Machine LearningBeginner8 min readUpdated March 2025

Train/Validation/Test Split

Properly splitting your dataset into training, validation, and test sets is fundamental to building ML models that generalize. This article covers the why, how, and common pitfalls of dataset splitting.

Why Split the Dataset?

When training a machine learning model, we need to evaluate how well it will perform on new, unseen data - not just the data it was trained on.

Without splitting: - A model could memorize all training examples (overfitting) - It would appear to perform perfectly but fail on real-world data - We would have no honest estimate of generalization performance

The split creates an honest evaluation framework by keeping some data completely hidden from the training process.

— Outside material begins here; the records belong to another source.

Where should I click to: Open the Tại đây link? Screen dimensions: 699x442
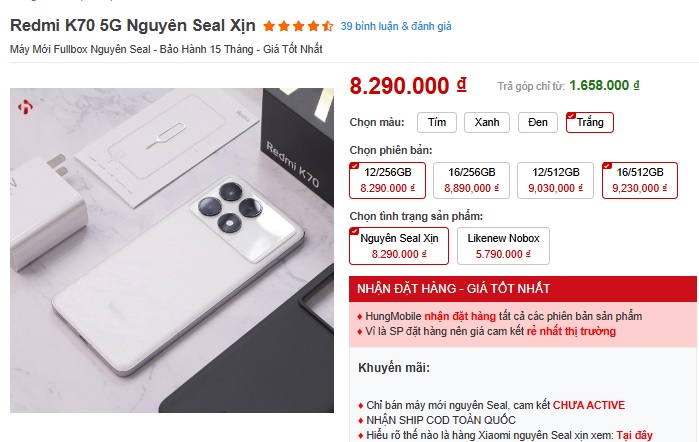[x=634, y=435]
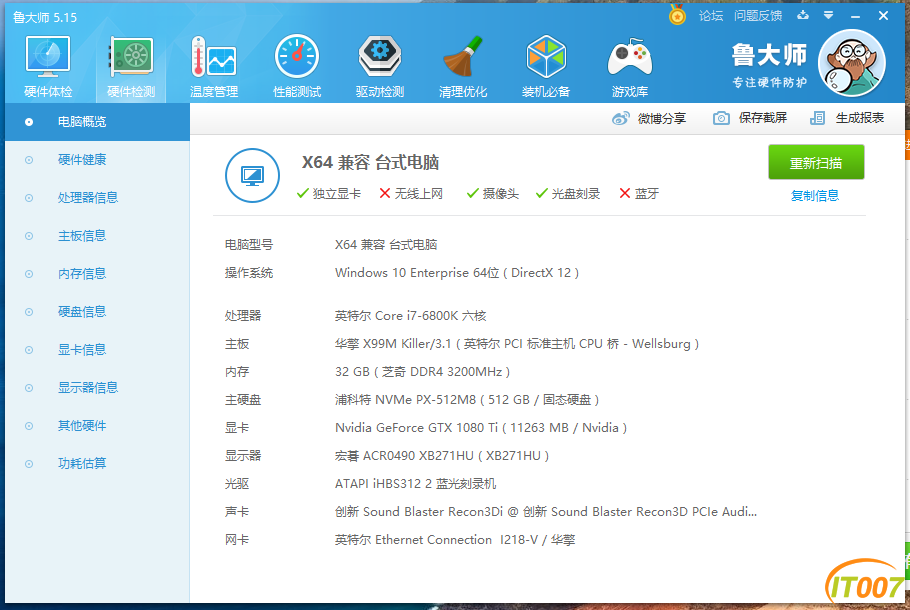Click the 鲁大师 mascot avatar image
Screen dimensions: 910x610
click(x=851, y=63)
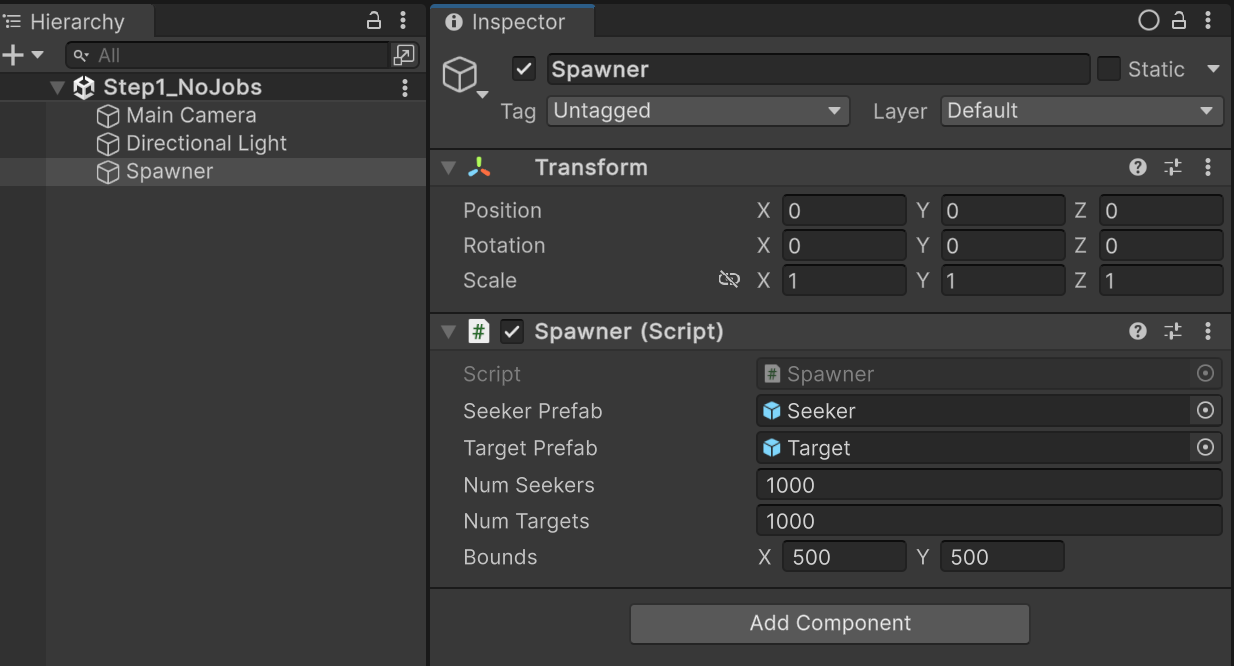
Task: Enable the Static checkbox
Action: [x=1109, y=69]
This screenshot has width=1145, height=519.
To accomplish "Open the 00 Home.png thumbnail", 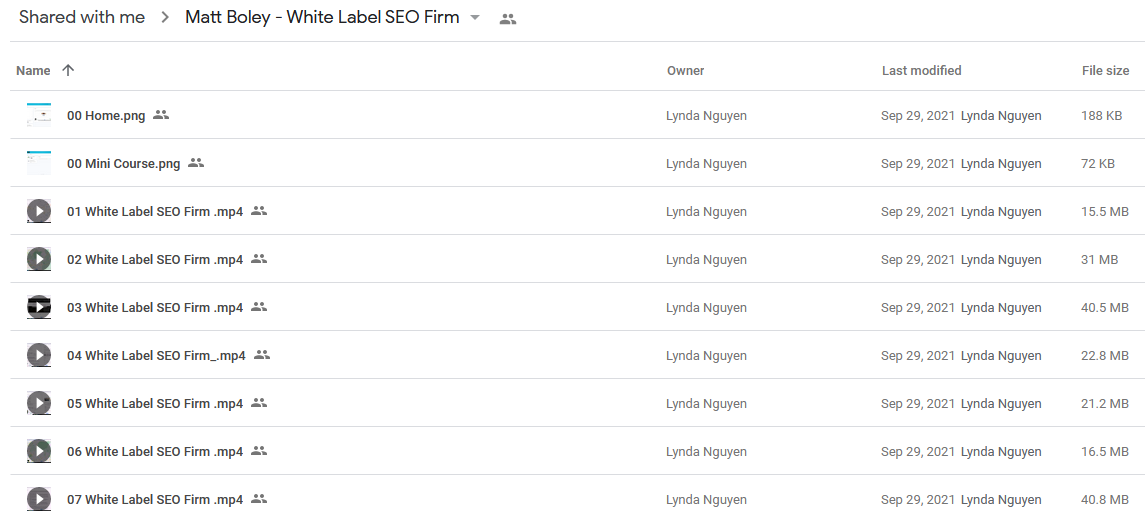I will (39, 115).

The Three Splits Explained

A proper ML workflow uses three separate data splits:

Training Set (60-80%) - Used to fit the model parameters (weights, coefficients). The model sees and learns from this data.
Validation Set (10-20%) - Used to tune hyperparameters (learning rate, depth, regularization). The model does NOT train on this but it influences model selection.
Test Set (10-20%) - Used ONCE at the very end to report final performance. Never used for any decisions during development.
The test set must remain completely untouched until final evaluation - using it multiple times leads to optimistic, unreliable estimates.

Stratified Splitting

For classification problems, stratified splitting ensures each split has the same class distribution as the original dataset.

This is critical when: - Classes are imbalanced (e.g., 95% negative, 5% positive) - The dataset is small - You need reliable performance estimates per class

Without stratification, a random split might put all rare class examples in training, leaving none in the test set.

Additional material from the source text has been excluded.